While the Federal Reserve doesn't set mortgage rates they are often influenced by the Fed's monetary policy decisions, among other factors. In fact, mortgage lenders don't have to wait on the agency to lower the federal funds rate before adjusting their loans. As such, experts suggest that any September rate reduction by the Fed is already factored into current lending rates.
"Mortgage rate movements are largely anticipatory of the Fed's actions, which means that a lot of the recent decline in mortgage rates is already reflecting the expected rate cut in September," says Dr.
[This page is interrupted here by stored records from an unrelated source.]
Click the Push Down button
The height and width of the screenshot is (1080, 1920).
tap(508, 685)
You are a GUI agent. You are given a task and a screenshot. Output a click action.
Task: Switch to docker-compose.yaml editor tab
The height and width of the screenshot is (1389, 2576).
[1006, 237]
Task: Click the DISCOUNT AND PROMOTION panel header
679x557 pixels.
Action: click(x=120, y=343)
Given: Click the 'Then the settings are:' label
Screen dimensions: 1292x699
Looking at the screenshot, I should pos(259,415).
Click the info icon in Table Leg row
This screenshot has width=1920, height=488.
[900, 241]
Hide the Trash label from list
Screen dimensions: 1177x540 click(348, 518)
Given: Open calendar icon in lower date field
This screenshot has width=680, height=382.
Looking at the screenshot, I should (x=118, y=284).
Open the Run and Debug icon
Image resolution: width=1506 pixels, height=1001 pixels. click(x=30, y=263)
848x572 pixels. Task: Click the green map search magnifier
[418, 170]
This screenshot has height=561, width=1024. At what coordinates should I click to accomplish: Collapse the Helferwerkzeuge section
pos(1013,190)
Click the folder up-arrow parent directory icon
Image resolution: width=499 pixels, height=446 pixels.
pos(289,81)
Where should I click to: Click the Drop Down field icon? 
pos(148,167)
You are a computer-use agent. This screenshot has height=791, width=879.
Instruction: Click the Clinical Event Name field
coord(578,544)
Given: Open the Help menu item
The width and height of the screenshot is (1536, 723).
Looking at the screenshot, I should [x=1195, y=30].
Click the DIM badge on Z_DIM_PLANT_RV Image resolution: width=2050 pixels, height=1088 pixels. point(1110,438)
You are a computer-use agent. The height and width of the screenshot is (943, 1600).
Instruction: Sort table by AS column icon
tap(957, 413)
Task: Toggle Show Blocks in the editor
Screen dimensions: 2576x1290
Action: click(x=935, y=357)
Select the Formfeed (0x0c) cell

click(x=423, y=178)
Selma Hepp, the chief economist at CoreLogic. "Nevertheless, while the September rate cut is rather certain, the dynamics between inflation and employment will determine how much and how often the Fed cuts rates for the rest of the year."
Shmuel Shayowitz, the president and chief lending officer at a large mortgage banker, also notes the market has already accounted for the Fed's anticipated September rate cut.
"At this point, there is 100% certainty that there will be at least a 25 basis point cut, which is currently reflected in mortgage rates," says Shayowitz. "Mortgage yields broke out of their range-bound trading on July 31st, most likely because of this sentiment, and we do not expect to see further improvement in mortgage rates in anticipation of the September 18th Fed meeting, absent a more aggressive rate outlook."